1.4 — Bee-line vs. street grid

(a) Streets: $(6 + 8) \times 100 = \mathbf{1400}$ m $= 1.4$ km.
(b) Bee-line: legs 600 m and 800 m, so $d^2 = 600^2 + 800^2 = 360{,}000 + 640{,}000 = 1{,}000{,}000$, $d = \mathbf{1000}$ m $= 1$ km. ($200\times$(3-4-5).) The bee-line saves about 400 m.

1.5 — Plane's straight-line distance

(a) Legs 36 and 15. Both divisible by 3, so this is $3 \times$(5-12-13). $d = 3 \times 13 = \mathbf{39}$ km. (Check: $36^2 + 15^2 = 1296 + 225 = 1521 = 39^2$ ✓.)
(b) Total path flown $= 36 + 15 = 51$ km. Straight-line $= 39$ km. The straight-line distance is $\mathbf{shorter}$ (by 12 km), which makes sense — the bee-line is always the shortest distance between two points.

2.1 — Explain your thinking (sample response)
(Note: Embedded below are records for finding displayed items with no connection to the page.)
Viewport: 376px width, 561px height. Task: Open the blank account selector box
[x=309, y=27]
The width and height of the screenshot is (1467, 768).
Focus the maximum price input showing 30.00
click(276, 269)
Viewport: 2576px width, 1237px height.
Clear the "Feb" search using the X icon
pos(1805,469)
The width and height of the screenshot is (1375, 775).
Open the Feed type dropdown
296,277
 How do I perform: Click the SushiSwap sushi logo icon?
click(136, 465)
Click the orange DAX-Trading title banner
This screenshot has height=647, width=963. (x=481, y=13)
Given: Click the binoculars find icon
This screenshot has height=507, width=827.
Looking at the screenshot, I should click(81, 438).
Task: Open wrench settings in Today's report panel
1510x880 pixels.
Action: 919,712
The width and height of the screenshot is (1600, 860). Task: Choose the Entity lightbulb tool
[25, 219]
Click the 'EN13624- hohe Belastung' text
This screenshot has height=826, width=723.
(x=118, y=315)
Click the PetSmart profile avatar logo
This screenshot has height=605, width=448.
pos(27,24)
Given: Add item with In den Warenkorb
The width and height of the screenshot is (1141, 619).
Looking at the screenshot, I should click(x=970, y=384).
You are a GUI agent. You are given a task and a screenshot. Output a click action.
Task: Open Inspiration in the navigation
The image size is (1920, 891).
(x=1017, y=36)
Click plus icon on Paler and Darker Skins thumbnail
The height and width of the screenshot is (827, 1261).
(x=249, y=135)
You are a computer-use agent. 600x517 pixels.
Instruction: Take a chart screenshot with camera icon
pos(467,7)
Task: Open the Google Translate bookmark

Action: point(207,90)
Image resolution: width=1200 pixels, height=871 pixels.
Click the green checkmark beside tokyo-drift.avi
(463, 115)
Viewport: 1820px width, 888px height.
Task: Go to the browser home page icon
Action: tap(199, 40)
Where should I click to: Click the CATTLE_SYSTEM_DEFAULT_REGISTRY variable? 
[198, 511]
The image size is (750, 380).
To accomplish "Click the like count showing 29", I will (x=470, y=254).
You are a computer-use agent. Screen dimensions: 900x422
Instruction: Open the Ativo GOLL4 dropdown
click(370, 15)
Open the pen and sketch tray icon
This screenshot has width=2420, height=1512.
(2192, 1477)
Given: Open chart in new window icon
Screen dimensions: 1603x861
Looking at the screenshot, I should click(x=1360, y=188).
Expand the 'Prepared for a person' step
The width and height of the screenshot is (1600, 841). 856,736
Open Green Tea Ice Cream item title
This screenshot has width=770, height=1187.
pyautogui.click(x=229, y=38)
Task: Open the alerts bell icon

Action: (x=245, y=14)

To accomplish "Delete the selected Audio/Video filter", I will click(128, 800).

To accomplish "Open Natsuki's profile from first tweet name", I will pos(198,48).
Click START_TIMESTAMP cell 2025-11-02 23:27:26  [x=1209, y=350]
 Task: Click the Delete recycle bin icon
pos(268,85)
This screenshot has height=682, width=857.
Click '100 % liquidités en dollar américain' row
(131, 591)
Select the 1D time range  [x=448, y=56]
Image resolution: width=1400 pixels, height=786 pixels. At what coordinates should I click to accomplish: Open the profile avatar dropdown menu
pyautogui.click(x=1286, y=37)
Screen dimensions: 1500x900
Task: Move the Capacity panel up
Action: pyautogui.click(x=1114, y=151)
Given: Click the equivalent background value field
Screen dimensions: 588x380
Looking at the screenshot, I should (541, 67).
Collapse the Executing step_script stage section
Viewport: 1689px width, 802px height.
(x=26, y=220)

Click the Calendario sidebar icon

(i) The 14 km is the total distance walked by the two hikers combined (6 km by one, 8 km by the other) — or by one hiker who walks both legs of the trip. (ii) It is NOT the straight-line distance because the two hikers ended up at different places: one is 6 km north of the campsite, the other is 8 km east. The line connecting them goes diagonally and is shorter than walking around two sides. (iii) The classmate has missed the rule that two perpendicular distances are legs of a right triangle, and the straight-line gap between the endpoints is the hypotenuse — the lesson's Spot the Trap card flags exactly this mistake. (iv) The correct straight-line distance is $\sqrt{6^2 + 8^2} = \sqrt{36 + 64} = \sqrt{100} = \mathbf{10}$ km apart, not 14 km.

Marking: 1 for explaining what 14 km represents; 1 for naming the trap (sum vs. hypotenuse); 1 for correct calculation showing 10 km; 1 for a clear, full-sentence explanation.